Two day post hatch larvae were exposed to 0.5 and 2.0 mg/L OXY for 96 h with 50% static renewal of the media then maintained in clean BSS for 1 and 3 weeks. The total length of neurocranium and Meckel’s cartilage, cumulative length of first 10 caudal vertebrae and individual length on the 15^th caudal vertebra were considered as axial skeletal structures. The length of the pectoral fin rays and the urostyle were considered as appendicular skeletal structure. Figure 4A–C: representative figures of the neurocranium (4A), splanchnocranium (4B, C; ventral side of the neurocranium) and Meckel’s cartilage (4A, 4C) of Japanese medaka larvae 2 day post hatch. 4D: representative figure of the splanchnocranium of medaka larvae exposed to 2 mg/L OXY 96 h (6 day post hatch); 4E–G, 4J–K. The cumulative length of the first 10 caudal vertebrae at different periods of depuration (caudal vertebrae were identified by the presence of hemal arch; 4E: one week post hatch; 4F: three week post hatch; 4G; 6 week post hatch; 4J; 8 weeks post hatch: 4K: 12 weeks post hatch). The fifteenth caudal vertebra was marked on figures 4E–I; The pectoral fin is shown in Figure 4E and the urostyle is shown in Figure 4H and Figure 4I. Axial and appendicular skeletal structures of Japanese medaka after three weeks of depuration used for morphometry (4E–F; ventral view; 4G: lateral view). Figure 4.1: morphometric data on total length of neurocranium (4.1), length of Meckel’s cartilage (Figures 4.2 and 4.3), cumulative lengths of first 10 caudal vertebrae (Figures 4.4 and 4.5), individual length of 15^th caudal vertebra (Figure 4.6 and 4.7), length of pectoral fin (Figure 4.8), and urostyle (Figure 4.9). Each bar represents the mean ±SEM of 10–15 individual length of axial and appendicular skeletal structures of Japanese medaka larvae of different age groups (1 and 3 weeks) exposed to OXY for 96 h after 2 dph. Bar head with pound symbol (#) or asterisks (*) indicate that the data are significantly different from the corresponding controls (ERM) or in vehicle, respectively.

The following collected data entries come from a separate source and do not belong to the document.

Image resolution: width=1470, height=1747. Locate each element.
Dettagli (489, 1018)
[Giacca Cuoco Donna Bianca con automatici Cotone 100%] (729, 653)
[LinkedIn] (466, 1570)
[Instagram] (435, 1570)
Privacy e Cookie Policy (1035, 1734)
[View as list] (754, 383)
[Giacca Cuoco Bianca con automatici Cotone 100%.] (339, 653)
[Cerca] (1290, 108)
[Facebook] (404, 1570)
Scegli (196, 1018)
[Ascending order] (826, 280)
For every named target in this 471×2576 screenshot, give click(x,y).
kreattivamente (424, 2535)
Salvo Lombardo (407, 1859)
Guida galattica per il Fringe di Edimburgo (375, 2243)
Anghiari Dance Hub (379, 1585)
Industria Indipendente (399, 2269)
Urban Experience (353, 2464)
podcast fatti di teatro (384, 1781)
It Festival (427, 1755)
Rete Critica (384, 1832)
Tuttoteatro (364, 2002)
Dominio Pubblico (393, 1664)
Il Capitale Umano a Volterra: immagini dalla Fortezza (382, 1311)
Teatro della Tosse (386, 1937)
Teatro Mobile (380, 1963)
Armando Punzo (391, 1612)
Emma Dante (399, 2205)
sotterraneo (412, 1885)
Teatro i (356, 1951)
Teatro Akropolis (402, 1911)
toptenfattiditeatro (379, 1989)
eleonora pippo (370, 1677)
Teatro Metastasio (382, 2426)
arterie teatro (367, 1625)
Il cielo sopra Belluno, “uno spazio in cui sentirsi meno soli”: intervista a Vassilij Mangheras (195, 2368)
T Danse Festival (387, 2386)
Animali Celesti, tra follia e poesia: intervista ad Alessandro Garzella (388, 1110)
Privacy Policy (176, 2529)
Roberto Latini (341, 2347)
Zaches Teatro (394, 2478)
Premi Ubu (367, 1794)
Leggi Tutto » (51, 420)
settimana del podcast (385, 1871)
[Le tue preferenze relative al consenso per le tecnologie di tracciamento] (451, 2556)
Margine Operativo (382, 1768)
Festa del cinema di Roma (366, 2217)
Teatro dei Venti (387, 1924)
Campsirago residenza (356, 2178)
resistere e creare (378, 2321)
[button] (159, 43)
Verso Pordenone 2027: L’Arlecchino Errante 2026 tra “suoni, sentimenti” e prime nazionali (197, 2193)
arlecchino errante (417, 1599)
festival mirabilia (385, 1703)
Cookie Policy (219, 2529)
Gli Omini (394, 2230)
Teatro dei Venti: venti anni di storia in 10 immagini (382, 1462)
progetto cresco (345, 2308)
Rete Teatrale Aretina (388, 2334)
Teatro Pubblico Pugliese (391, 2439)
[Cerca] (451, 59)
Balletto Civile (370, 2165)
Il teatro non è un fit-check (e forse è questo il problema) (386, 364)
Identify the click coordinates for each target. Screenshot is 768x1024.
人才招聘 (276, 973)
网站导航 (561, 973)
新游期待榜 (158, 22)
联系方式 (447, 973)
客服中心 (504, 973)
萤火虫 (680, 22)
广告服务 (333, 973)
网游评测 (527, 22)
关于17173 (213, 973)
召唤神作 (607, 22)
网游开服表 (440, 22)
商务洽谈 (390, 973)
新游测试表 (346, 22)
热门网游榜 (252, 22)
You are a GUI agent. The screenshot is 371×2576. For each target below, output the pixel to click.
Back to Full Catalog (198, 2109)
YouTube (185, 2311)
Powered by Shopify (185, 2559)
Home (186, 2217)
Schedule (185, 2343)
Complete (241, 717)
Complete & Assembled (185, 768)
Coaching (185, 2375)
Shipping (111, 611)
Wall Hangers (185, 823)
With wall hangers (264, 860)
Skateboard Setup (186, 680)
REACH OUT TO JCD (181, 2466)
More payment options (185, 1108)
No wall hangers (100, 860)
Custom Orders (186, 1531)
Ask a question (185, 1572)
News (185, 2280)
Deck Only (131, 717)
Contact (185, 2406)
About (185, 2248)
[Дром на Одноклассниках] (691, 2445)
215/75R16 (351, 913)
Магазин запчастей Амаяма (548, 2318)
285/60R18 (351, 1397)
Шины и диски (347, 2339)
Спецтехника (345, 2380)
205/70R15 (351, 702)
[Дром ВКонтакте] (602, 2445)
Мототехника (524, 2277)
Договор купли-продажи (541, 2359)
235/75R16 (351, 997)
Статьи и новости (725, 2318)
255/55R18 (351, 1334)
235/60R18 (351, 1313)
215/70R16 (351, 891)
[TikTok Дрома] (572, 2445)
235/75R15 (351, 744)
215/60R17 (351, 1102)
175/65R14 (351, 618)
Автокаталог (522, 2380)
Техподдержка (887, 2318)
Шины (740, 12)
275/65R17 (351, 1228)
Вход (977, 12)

Figure 5. Effects of OXY on the total protein and RNA content of Japanese medaka larvae

Each bar is the mean±SEM of 4–6 observations. 5A= protein; 5B= RNA. Bar head with pound symbol (#) indicates that the data are significantly different from the corresponding controls (ERM) (p<0.05).

Figure 6. Gene expression analysis of Japanese medaka larvae exposed to OXY

Total RNA was reverse transcribed to cDNA and amplified by gene specific primers (Table 1). Each bar is the mean ±SEM of 5–6 observations. Bar head with pound symbol indicates that the data are significantly different from the corresponding ERM controls (p<0.05).